Saved data entries:

++++

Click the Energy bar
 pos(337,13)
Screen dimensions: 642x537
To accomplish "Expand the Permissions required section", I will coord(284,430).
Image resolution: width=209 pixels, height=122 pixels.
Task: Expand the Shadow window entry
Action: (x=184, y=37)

++++

THE TASK: Write out the records shown above, exactly as they appear.

REPLY:
Click the Energy bar
 pos(337,13)
Screen dimensions: 642x537
To accomplish "Expand the Permissions required section", I will coord(284,430).
Image resolution: width=209 pixels, height=122 pixels.
Task: Expand the Shadow window entry
Action: (x=184, y=37)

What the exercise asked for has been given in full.